Elementary District 90 turned back a request to start full-day kindergarten next fall, deciding instead to look at whether the program could be implemented in some form in the future.
Earlier this month, about 25 parents asked the school board to consider a pilot program at Lincoln and Willard for the fall. They suggested a committee of parents, kindergarten teachers, principals, administrators and board members find a classroom in each building and work out other details.
Instead, the administration will look at all the information gathered when the issue was studied during the 2011-2012 school year. The school board by a 6-1 vote rejected the program; Liz Fischer voted in favor of the proposal.
Administrators also will assess the effectiveness of the district’s current Kindergarten Intervention Program, which offers extra assistance to students at the close of the morning session and before the afternoon class begins. They also want to examine recent studies – for and against the issue – that may relate to programs in communities with demographics similar to River Forest.
Board members questioned the viability of starting a program in the fall, wondering how many students would be in a pilot program in each school and how they would be chosen.
School board president Pat Meyer called the parents’ request a “pipe dream” and noted there were a number of other issues – not the least of which was financial – that would have to be addressed.
“If we’re going to spend some money… is there a way to spend that for kids who could most benefit from this and who could take advantage of the extra instruction time in full-day kindergarten?” asked Meyer, who voted against a similar proposal in 2012.
Board member Barb Hickey expressed concern about other expenses the district might have to incur, including taking on more responsibility to fund teacher pensions.
“If we raise taxes, we’ll price people out of this community. We have to make it possible for people to be here. We have to be careful stewards of our resources,” she said.
Rich Moore, who as a parent didn’t support it when it first came up in the 2012 school year, was not convinced that all-day kindergarten would push District 90 students toward greater academic achievement or social-emotional adjustment.
Ralph Martire, who voted against the program in 2012, was skeptical about the benefits of full-day kindergarten for a high performing system such as District 90.

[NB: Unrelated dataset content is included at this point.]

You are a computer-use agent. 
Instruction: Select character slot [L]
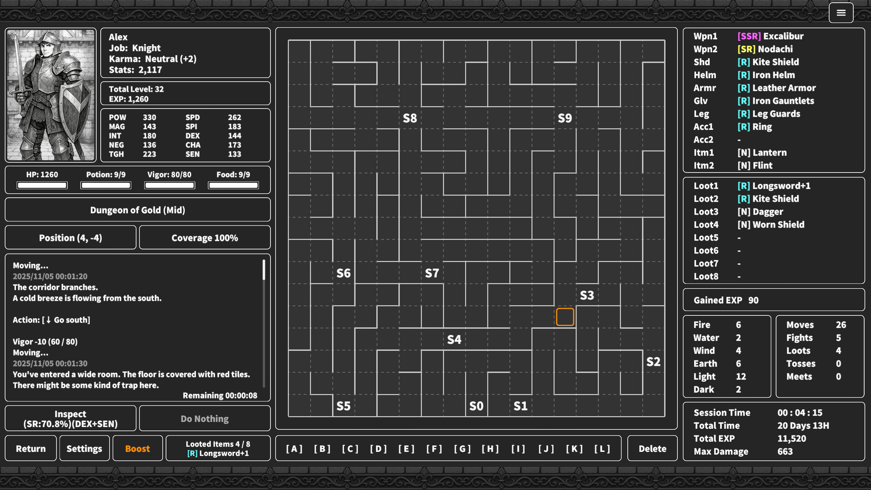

“I need to be convinced this is the right thing to do. We have to generate the long-term benefit for the children,” said Martire, who is spearheading district efforts to close the achievement gap.
Of all the board members, only Anne Gottlieb indicated the question merited further study, especially in light of Common Core standards and issues of equity. The district has started examining how they can raise the achievement level of students, particularly students of color.
“Are we reaching all the kids? We are dealing with students who need intervention, who might not be kindergarten ready or who are struggling. Is the KIP program effective or not? Let’s be creative in looking at intervention for kindergarteners and whether more hours need to be added for students who need it,” she said.
There was no request from the board to update financial information on the cost. In 2012, full-day kindergarten was expected to cost about $3 million in its first year, and about $6.2 million for the first eight years, district officials said.
In their presentation, parents said research they examined shows the program’s benefits. They said a vast majority of districts offered full-day kindergarten, including La Grange and Glencoe.
Brendan Bedell moved to River Forest because he wanted the best education for his two daughters and was shocked that District 90 only offered a half-day program.
“The research agrees that full-day kindergarten increased academic gains and led to improved academic behavior from students,” he said.
Parents also showed that gains were especially impressive in English and mathematics. Low socio-economic students made impressive gains as well, they said.
Allison Jack, one of the parents who led the group that had been talking and studying the issue for at least six months, called the board’s direction demoralizing, but said the group will get parents to the board meeting when the research is presented.
A 2014 state capital needs assessment survey showed that of 515 districts, 433 of them provide full-day kindergarten.